Dan, I suppose I should have asked you about the forms long ago, how they got to Oburg and how mine got to Pdam, what you know about that?
So far, all we have to go by is the brochure that I attached to an earlier post in this thread. I have not yet found anything else archiva-wise, but there is a lot of searching to do yet. The tagged St.LBW canoes do have the right shape and many of the right characteristics to support this.
It is not a reach to see how an established firm only what - 15 miles away? might see an opportunity to add to their product line. It is not as far as when Joseph Leyare up and left Clayton with the St. Lawrence River Skiff Canoe and Steam Launch Company when it moved to Ogdensburg and was renamed Spalding St. Lawrence in 1895. Leyare bought the company outright in 1905 and renamed it Leyare Boat Works. In 1913, he closed the firm and shuffled off to Buffalo. When he returned to O-burg in 1917, he founded St. Lawrence Boat Works.

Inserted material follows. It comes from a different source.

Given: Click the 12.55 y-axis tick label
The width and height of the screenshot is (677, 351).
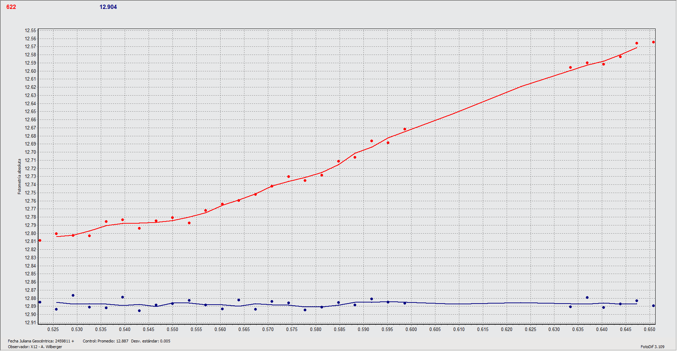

Interestingly, Spalding St. Lawrence issued a catalog for their canvas covered canoes in 1900. These were made to the same designs as their all-wood canoes, though with wide, cedar ribs. As far as I know, no canvas canoe identified as a Spalding has turned up. Rollin had a St. Lawrence River Skiff, Canoe and Steam Lauch Co. canoe at Assembly a few years ago, but it is not clear if it was built as a canvas canoe originally, or an all-wood that was subsequently canvassed. In any case, Leyare returns to Ogdensburg to start up a new boatbuilding firm, the Rushton molds are available, and off they went, it appears. There are other canoes listed in the 1922 literature - two models built in either smooth-lap, hollow-and-round, or rib-and-batten. These appear to be similar in design to the Spalding canoes. It is as if the main catalog was printed, then the forms were purchased, and an extra flyer printed to advertise these.
Coincidentally, if we take associate the above brochure with the other materials accompanying it dated 1922, the "twenty-seven years experience" takes us back to 1895, when Spalding moved to Ogdensburg.

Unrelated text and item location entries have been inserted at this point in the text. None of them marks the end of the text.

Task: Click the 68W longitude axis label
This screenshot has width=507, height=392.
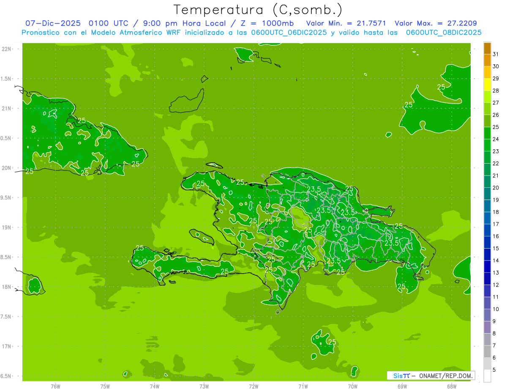Action: click(451, 386)
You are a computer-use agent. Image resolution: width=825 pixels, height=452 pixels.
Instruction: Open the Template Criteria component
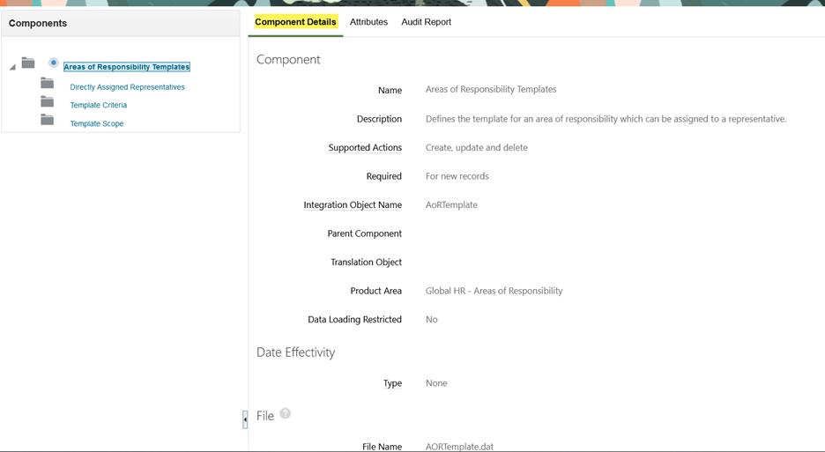coord(99,105)
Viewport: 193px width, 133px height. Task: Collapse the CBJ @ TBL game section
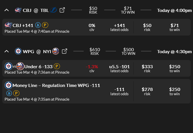pos(7,10)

As to why we don't see many of these - Leyare was much better known for his bigger boats - St. Lawrence River Skiffs, skiff-puts, guide-boats (larger inboard power boats used by fishing guides on the River), the "Number Boats" (twenty one-design gentlemen's race boats, two of which were built for George Boldt of Boldt Castle), and so on. Also, there was a short-sharp eighteen month depression in the early twenties, and another milder one in the late twenties. As I alluded to in an earlier post, this is not really canoe country, and the local market at the time was geared more towards the skiffs and larger boats. Canoes were built along the St. Lawrence by several builders, but they were never built in any quantity it seems.